An der Einrichtung und Ausstattung der von ihm geleiteten Laboratorien lässt sich dies auf exemplarische Weise verdeutlichen. Zeitgenössische Photographien zeigen die materielle Kultur dieser Forschungseinrichtungen: Auf einem Photo von 1891 posiert Münsterberg mit den Studenten und Instrumenten seines Freiburger Labors; zwei Jahre später, 1893, entstanden insgesamt acht Aufnahmen, die die Instrumente und Experimente in seinem Labor in Harvard zeigen. Obwohl diese Photographien zum Teil bereits veröffentlicht wurden, lohnt sich auch hier der Rückgang aufs Original: Erst die noch heute erhaltenen Originalabzüge lassen sich digital so hoch auflösen, daß die genaue Identifizierung einzelner Instrumente möglich wird.

Um die Bedeutung dieser Instrumente genauer erschließen zu können, werden diese stummen Zeugen innerhalb des Virtuellen Labors mit entsprechenden Abbildungen aus historischen Instrumentenkatalogen und Lehrbüchern verlinkt, die Aufschluss über Herkunft, Verwendungszweck und Handhabung bieten.
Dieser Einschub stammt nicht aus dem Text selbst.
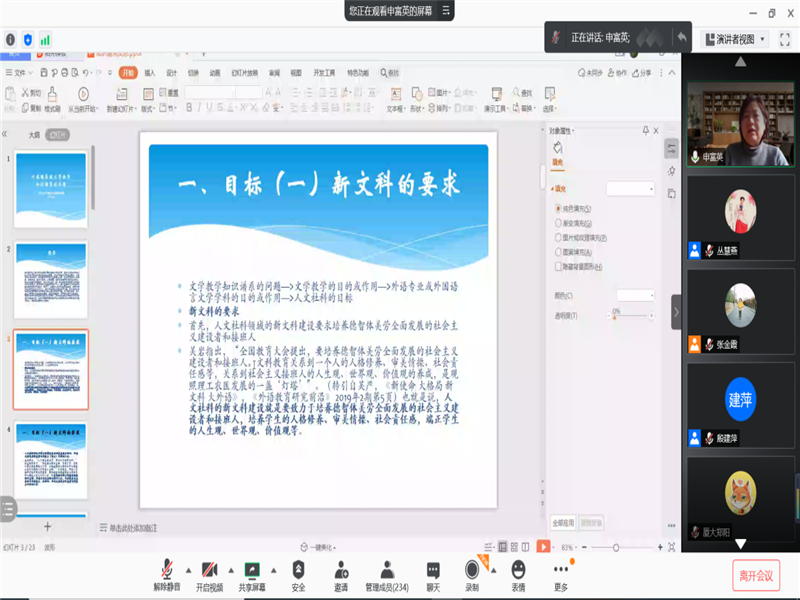The image size is (800, 600).
Task: Open the 表情 emoji reactions
Action: [x=518, y=569]
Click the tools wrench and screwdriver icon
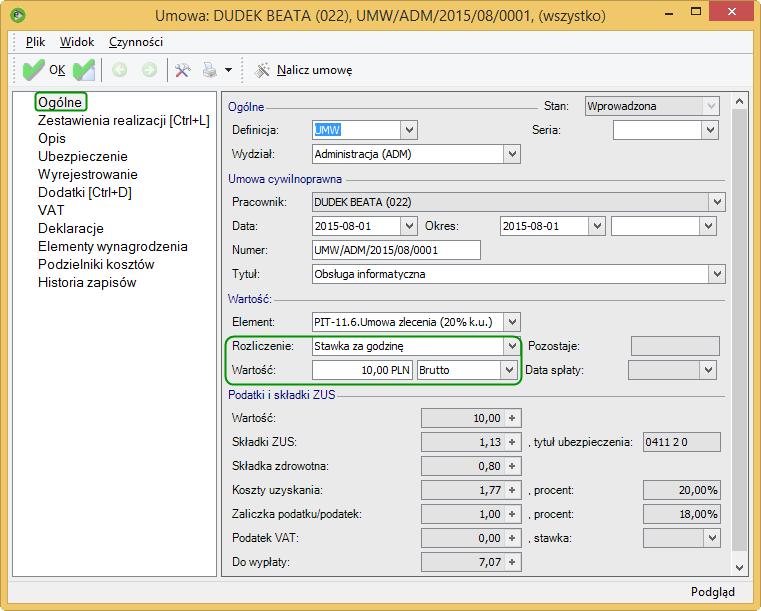 click(x=182, y=70)
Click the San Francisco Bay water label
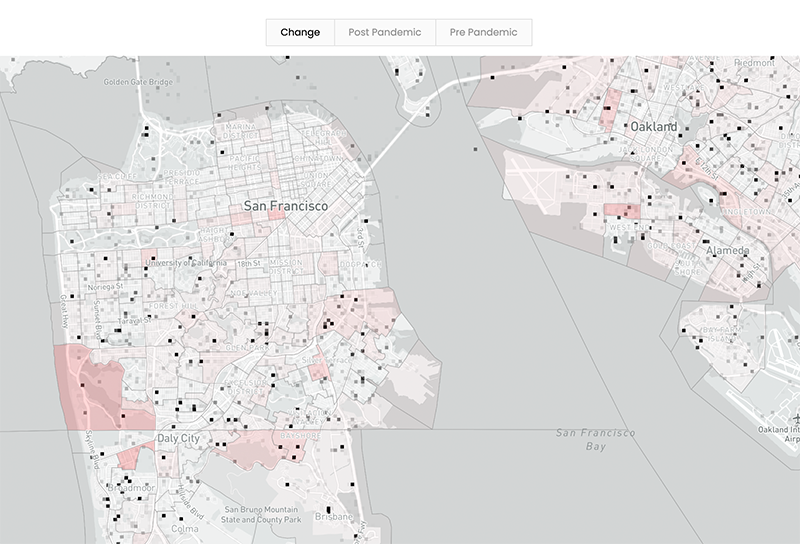The width and height of the screenshot is (800, 544). tap(596, 440)
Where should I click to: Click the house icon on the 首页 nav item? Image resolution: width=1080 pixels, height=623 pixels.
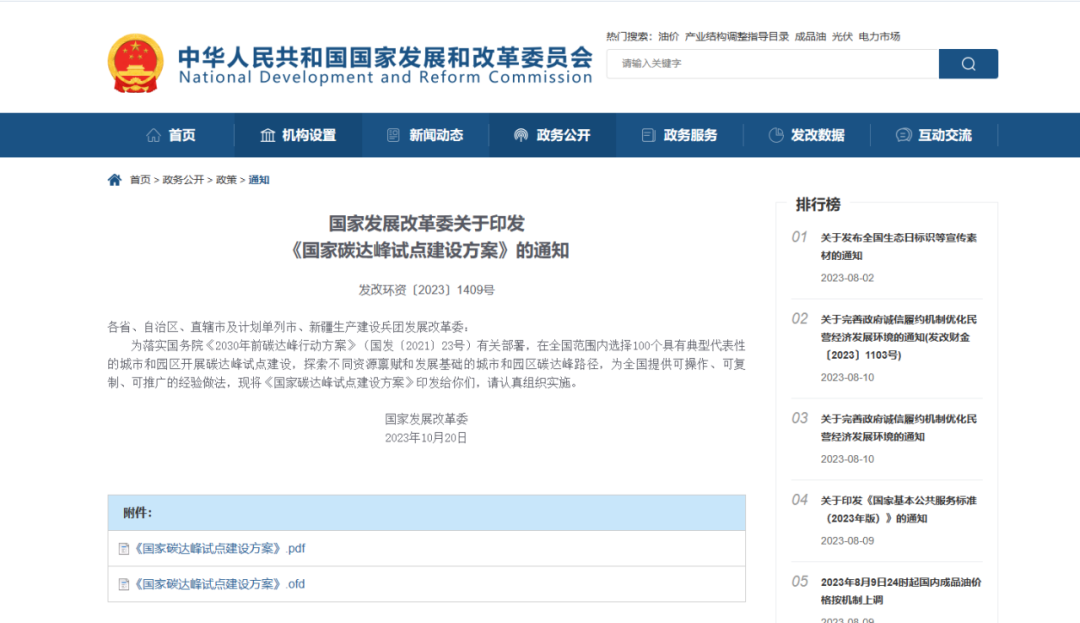[152, 134]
Deutlich wird dabei zum einen, dass Münsterberg eng mit einem Präzisionsmechaniker kooperierte, der die Instrumente nach seinen Vorgaben anfertigte: Hermann Elbs. Dieser stellte neben den Laborgerätschaften für Münsterberg auch Messinstrumente für den Eisenbahnbau her – eine Verkehrstechnologie, für die sich Münsterberg alsbald aus Sicht der Angewandten Psychologie interessieren sollte, u.a. durch die Eignungsprüfung von Lokführern. Zum anderen kann an den Instrumenten die Entwicklung einer neuen psychologischen Programmatik buchstäblich dingfest gemacht werden: So verzichtete Münsterberg bewusst auf den Einsatz der Standardwerkzeuge der damals etablierten Psychologie, die vor allem auf die Untersuchung kognitiver Prozesse ausgerichtet war. Mit Hilfe neuartiger „Muskelsinn“- und „Augenmassapparate“ rückte er die Erforschung „peripherer“, also muskulärer und nervöser Prozesse in den Mittelpunkt seiner Labortätigkeit.

Ein Teil von Münsterbergs Instrumenten ist bis auf den heutigen Tag erhalten geblieben. Entsprechende Links führen vom Virtuellen Labor zu der ebenfalls im Internet präsentierten Instrumentensammlung des Department of the History of Science an der Harvard-Universität. Erst die Zusammenschau dieser unterschiedlichen Arten von Quellen – von den flachen Photographien bis hin zu den massiven Museumsdingen –, erlaubt es, die Instrumente „zum Sprechen zu bringen“ und dadurch begreifbar zu machen, wie ihre materielle Kultur zur Entstehung neuer wissenschaftlicher Tatsachen beiträgt.